Assigned task —
Reproduce only the lines that begin at the line with "Task: Open the test2 post for editing" and run to the end of the entries; omit every picture.

Available data —
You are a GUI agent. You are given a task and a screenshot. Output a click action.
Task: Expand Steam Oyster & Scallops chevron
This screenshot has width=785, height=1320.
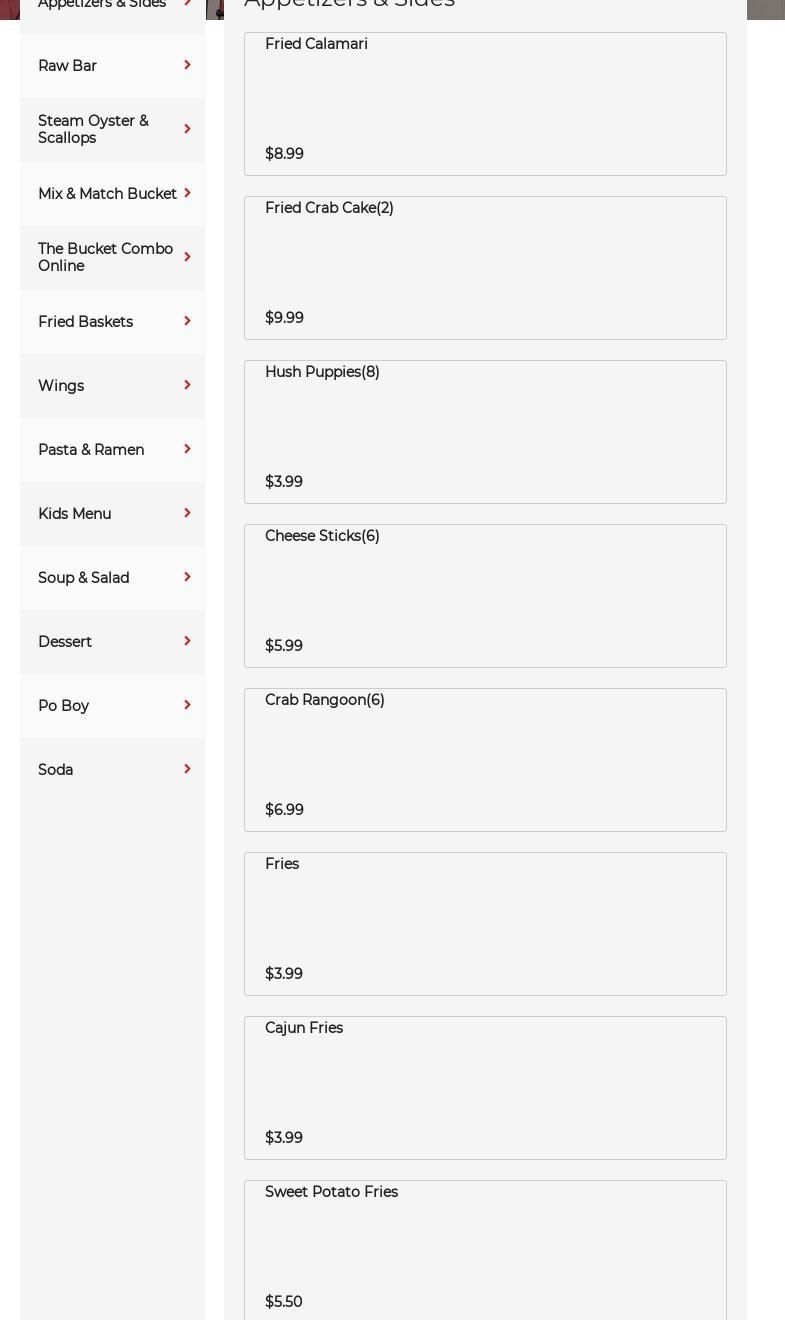(187, 130)
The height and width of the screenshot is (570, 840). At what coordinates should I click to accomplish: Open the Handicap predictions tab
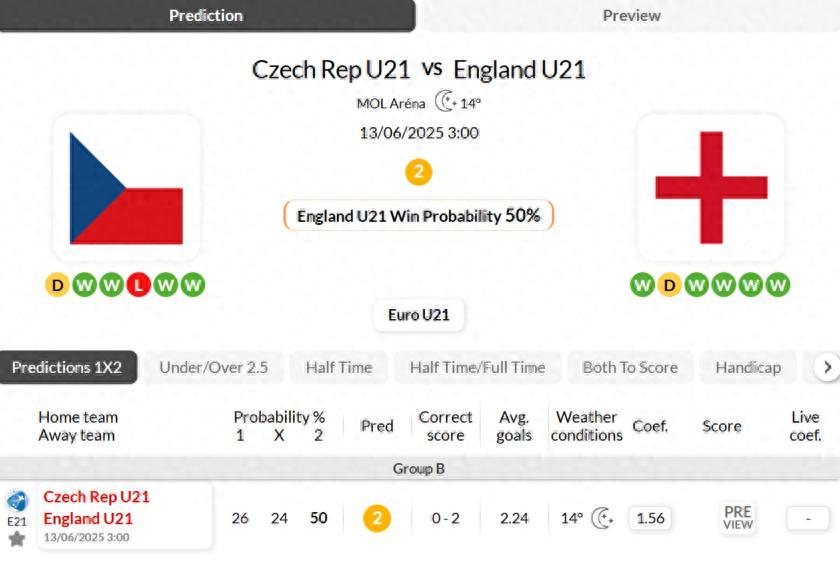click(x=747, y=367)
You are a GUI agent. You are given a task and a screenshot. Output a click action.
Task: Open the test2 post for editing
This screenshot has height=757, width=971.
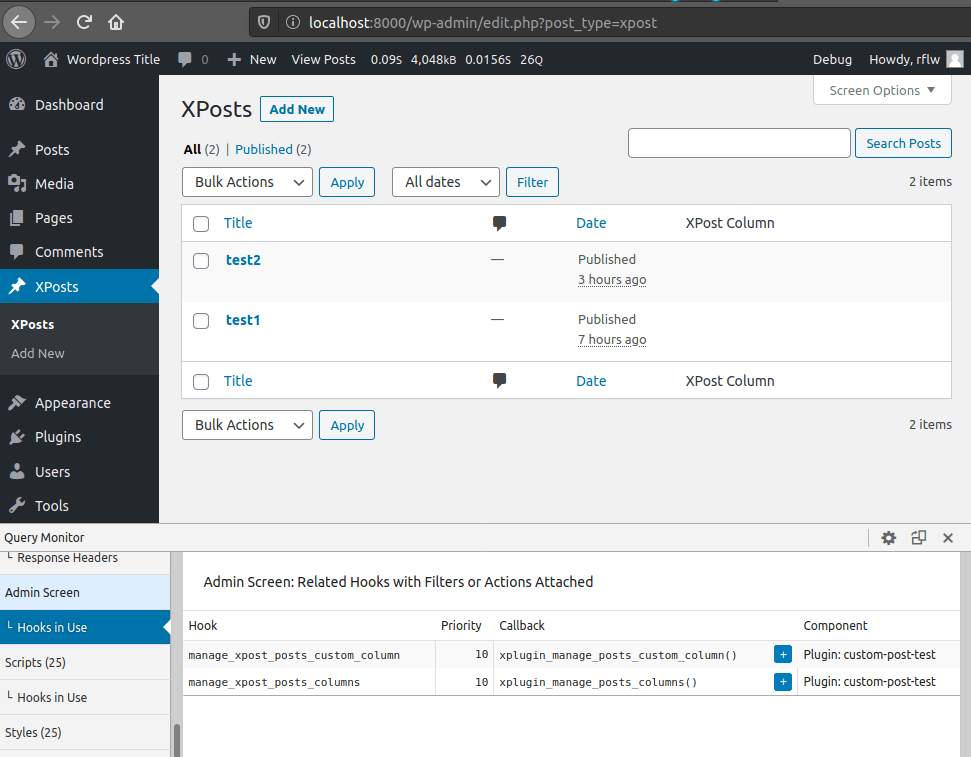pyautogui.click(x=243, y=259)
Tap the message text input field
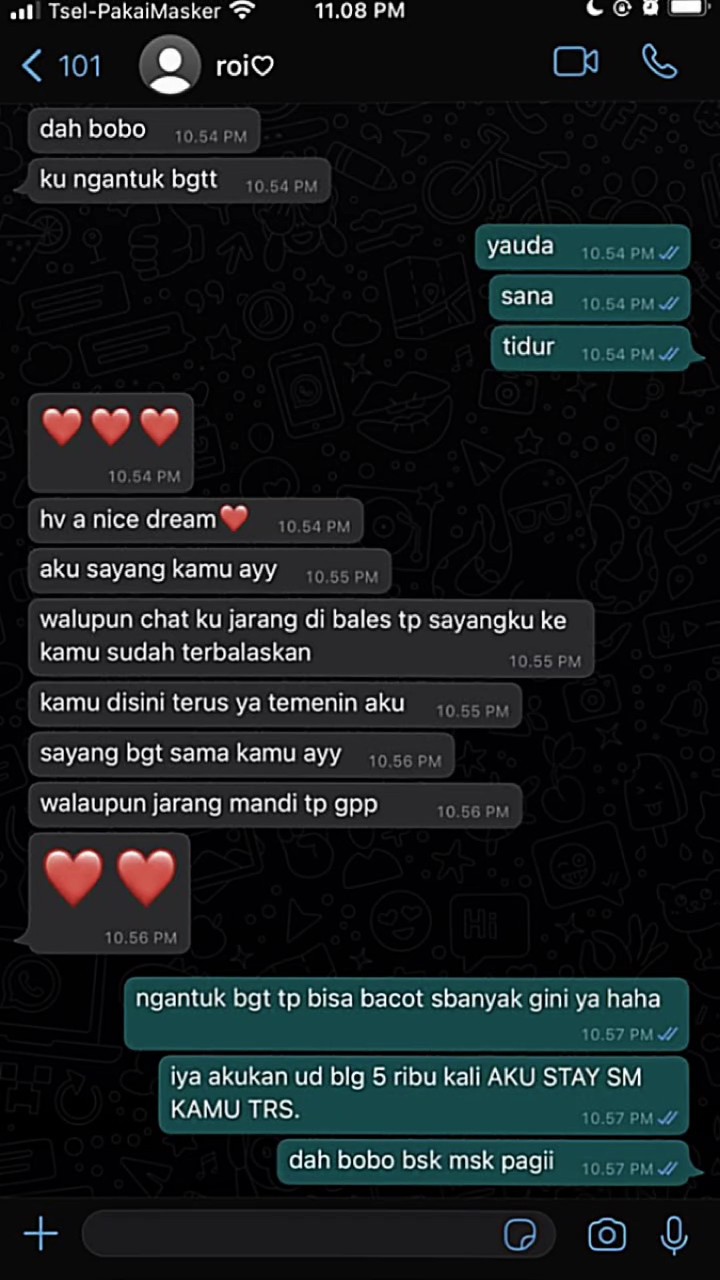The image size is (720, 1280). point(320,1235)
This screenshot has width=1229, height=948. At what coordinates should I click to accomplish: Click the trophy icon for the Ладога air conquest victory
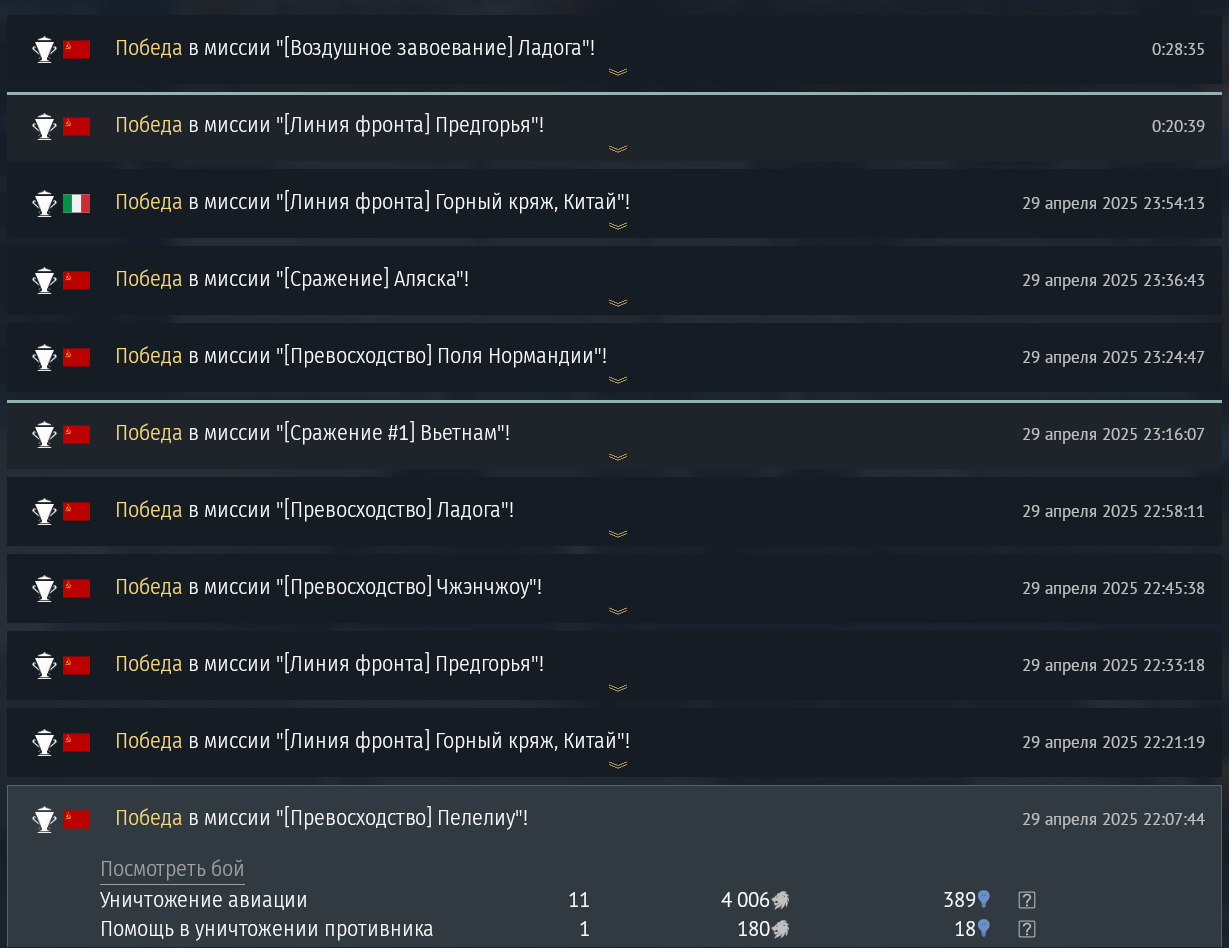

Task output —
Task: Open the test2 post for editing
This screenshot has height=757, width=971.
pyautogui.click(x=243, y=259)
Tap the message text input field
The image size is (720, 1280). point(320,1235)
This screenshot has width=1229, height=948. At what coordinates should I click to accomplish: Click the trophy icon for the Ладога air conquest victory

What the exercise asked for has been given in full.